This is certainly the most thoroughly documented account of WW II Japanese-American internment yet to appear. Weglyn, herself involved as a teenager in the evacuation, eschews personal melodrama to concentrate on the formation of the policy under which some 110,000 people--two-thirds of them citizens--were herded into remote detention centers. That this roundup took place with hardly a murmur of protest is the more remarkable in that, a month prior to Pearl Harbor, a State Department report by Curtis B. Munson found overwhelming loyalty and patriotism among America's Japanese minority; indeed, most showed ""a pathetic eagerness to be Americans."" Weglyn singles out Secretary of the Navy Frank Knox as the moving force behind internment and Col. Karl R. Bendetsen as the man who wrested the entire ""Japanese problem"" away from Justice and troublesome ""constitutional questions."" Henry Stimson, Abe Fortas, Milton Eisenhower (National Director of the War Relocation Authority), Hugo Black, and Earl Warren were enthusiastic supporters. Behind the claim of ""military necessity"" Weglyn points to the US desire for a ""barter reserve""--i.e., hostages of war. Also discussed are the little-known facts that Japanese nationals from Mexico, Paraguay, and other Latin American countries were exported to the US, and, remarkably, that the Japanese in front-line Hawaii were left largely unmolested because they were economically indispensable. Weglyn's voluminous evidence is amassed from government sources including the complete archives of the WRA, the press, various oral history collections, and personal testaments. Formidable.

- Task objective
Please check each statement against the internment review and answer yes or no, quoting the review's deciding words: (a) Munson's report found overwhelming loyalty among America's Japanese minority; (b) the Japanese in Hawaii were mostly placed in detention centers; (c) Weglyn names Henry Stimson as the moving force behind internment.

- Material supplied
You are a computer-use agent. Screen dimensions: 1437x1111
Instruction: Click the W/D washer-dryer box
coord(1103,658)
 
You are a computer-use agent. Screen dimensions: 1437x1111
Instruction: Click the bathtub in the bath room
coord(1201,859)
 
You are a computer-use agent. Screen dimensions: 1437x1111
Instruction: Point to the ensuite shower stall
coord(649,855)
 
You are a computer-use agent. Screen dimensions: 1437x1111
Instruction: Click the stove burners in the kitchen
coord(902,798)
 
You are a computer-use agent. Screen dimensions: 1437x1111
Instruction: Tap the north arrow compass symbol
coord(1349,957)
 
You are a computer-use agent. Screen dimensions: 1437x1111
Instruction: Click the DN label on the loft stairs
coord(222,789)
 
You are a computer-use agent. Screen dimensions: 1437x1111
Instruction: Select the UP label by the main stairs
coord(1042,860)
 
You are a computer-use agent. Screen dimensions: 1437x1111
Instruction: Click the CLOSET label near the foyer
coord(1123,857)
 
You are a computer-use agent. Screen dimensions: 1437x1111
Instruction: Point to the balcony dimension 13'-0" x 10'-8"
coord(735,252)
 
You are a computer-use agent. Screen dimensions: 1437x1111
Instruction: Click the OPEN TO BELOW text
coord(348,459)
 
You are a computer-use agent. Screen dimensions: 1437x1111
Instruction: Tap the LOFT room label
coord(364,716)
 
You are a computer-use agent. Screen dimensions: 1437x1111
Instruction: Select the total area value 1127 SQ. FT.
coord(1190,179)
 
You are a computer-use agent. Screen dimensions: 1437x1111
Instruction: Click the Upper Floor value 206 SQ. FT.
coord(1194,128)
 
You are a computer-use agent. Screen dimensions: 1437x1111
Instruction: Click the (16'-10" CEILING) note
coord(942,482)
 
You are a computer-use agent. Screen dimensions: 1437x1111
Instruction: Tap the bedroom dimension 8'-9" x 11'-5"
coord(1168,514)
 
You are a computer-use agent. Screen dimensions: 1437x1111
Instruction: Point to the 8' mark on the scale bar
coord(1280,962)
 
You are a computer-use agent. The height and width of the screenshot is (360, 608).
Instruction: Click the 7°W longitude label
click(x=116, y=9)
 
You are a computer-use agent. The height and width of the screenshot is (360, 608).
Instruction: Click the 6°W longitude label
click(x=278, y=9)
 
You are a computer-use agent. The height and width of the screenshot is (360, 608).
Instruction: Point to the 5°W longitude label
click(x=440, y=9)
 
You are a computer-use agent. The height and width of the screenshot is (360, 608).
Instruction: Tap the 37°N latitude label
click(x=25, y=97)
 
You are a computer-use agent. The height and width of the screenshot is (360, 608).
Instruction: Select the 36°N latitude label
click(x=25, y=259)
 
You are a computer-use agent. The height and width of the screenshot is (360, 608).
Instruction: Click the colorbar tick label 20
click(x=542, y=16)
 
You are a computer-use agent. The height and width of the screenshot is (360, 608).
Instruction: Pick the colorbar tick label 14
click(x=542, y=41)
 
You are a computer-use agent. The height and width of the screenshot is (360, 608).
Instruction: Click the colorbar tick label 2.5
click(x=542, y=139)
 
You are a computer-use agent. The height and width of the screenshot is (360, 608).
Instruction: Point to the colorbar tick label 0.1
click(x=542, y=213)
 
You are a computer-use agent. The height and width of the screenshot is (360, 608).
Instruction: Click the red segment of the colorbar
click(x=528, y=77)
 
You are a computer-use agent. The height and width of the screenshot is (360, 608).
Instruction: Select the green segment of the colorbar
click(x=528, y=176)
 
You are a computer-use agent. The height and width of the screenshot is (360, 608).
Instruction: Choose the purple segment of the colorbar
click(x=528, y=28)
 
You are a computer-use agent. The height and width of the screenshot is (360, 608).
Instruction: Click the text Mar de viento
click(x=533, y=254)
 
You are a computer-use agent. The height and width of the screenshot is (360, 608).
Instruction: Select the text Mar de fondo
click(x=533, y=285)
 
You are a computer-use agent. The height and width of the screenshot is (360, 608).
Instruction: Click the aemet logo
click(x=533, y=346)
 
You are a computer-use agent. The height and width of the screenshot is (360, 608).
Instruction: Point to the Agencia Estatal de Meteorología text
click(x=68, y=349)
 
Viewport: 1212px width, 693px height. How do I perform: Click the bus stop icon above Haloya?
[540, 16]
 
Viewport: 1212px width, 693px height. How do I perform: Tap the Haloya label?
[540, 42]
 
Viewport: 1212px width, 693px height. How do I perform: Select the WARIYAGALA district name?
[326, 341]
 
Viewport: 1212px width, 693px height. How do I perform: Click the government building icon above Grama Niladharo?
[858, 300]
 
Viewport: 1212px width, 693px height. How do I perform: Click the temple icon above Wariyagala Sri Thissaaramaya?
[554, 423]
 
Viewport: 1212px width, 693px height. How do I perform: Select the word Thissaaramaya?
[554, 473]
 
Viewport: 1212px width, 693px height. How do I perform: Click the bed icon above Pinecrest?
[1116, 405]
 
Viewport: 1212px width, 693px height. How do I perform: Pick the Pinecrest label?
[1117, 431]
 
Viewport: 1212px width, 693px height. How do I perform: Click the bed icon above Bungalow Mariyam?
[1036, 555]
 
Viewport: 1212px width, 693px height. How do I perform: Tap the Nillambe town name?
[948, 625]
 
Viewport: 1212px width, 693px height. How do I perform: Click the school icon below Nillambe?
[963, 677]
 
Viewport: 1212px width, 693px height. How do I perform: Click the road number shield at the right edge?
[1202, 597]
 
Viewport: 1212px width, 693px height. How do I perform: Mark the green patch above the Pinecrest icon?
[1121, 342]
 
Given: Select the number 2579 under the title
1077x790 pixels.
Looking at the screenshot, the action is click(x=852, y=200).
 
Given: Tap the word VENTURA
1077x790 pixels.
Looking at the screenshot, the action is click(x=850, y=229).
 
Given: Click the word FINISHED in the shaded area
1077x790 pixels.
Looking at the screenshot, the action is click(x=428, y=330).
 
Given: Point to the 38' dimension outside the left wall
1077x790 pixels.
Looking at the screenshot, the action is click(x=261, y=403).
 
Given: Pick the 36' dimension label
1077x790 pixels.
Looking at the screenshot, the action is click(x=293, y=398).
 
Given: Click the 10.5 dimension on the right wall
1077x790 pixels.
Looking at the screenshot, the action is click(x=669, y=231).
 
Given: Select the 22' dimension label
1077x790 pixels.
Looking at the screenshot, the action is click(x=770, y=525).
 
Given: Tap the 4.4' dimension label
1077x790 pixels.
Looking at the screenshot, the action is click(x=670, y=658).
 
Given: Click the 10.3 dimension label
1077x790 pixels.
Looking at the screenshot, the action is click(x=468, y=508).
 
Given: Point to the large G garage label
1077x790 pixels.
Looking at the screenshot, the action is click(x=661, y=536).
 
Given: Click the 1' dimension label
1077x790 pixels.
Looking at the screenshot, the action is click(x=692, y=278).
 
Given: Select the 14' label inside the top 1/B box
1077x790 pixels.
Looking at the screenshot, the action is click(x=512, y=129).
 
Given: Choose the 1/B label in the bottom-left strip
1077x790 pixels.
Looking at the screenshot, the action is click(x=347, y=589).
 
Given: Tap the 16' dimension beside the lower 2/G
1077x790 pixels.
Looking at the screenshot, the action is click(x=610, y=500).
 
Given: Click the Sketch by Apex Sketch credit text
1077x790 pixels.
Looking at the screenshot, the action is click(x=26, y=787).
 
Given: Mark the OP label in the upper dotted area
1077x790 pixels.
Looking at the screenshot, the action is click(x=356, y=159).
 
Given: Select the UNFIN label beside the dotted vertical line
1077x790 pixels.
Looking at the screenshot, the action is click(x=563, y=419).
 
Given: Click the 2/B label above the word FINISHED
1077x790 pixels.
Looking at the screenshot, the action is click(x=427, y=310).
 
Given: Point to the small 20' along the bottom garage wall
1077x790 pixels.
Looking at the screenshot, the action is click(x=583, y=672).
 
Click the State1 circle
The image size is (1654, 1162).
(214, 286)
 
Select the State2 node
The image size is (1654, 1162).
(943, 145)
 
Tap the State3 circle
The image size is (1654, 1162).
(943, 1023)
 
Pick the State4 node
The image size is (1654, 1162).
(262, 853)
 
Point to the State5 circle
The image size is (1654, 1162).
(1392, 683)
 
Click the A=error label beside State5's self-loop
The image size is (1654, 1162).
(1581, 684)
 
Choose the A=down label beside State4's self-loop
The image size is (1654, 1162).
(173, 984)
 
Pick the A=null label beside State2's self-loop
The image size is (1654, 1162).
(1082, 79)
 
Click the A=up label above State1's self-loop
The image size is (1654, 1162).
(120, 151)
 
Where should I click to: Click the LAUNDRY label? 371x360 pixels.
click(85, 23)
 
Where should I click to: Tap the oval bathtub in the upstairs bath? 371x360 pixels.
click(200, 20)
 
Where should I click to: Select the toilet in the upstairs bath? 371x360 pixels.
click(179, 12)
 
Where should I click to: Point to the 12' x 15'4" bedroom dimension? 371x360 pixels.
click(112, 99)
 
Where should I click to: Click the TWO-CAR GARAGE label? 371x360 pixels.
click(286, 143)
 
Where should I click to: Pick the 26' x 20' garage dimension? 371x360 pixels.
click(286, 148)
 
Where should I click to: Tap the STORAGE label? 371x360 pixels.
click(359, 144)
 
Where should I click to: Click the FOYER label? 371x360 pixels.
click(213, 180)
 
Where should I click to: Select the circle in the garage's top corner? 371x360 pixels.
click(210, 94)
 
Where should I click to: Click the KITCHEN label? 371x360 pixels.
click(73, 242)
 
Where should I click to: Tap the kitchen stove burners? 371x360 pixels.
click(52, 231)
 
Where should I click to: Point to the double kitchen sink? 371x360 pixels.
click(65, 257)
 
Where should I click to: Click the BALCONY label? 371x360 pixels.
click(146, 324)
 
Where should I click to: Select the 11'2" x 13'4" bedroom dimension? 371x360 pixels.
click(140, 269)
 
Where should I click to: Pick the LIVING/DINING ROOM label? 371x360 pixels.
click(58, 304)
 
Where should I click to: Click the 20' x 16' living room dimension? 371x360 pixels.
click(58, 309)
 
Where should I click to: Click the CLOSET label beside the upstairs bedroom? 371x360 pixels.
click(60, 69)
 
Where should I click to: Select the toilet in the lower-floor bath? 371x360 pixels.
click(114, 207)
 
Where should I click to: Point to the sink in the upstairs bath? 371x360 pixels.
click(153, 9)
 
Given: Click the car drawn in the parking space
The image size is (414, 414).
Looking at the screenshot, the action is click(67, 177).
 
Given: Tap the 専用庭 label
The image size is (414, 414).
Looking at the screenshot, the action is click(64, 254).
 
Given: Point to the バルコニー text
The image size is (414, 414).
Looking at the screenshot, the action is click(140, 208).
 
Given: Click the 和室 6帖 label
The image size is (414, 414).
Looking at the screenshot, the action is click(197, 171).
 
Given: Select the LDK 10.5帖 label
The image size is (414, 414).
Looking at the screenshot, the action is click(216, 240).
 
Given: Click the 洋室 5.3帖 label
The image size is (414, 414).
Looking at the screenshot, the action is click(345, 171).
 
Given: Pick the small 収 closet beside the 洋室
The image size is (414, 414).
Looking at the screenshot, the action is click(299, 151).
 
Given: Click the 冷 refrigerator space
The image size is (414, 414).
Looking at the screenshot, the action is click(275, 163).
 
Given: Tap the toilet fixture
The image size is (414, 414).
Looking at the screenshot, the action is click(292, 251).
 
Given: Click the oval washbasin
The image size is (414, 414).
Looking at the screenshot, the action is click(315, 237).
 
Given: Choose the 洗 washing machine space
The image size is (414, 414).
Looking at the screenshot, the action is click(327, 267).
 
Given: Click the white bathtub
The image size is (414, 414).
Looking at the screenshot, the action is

- Response to the exercise
(a) Yes: "found overwhelming loyalty and patriotism among America's Japanese minority"
(b) No: "the Japanese in front-line Hawaii were left largely unmolested because they were economically indispensable"
(c) No: "Weglyn singles out Secretary of the Navy Frank Knox as the moving force behind internment"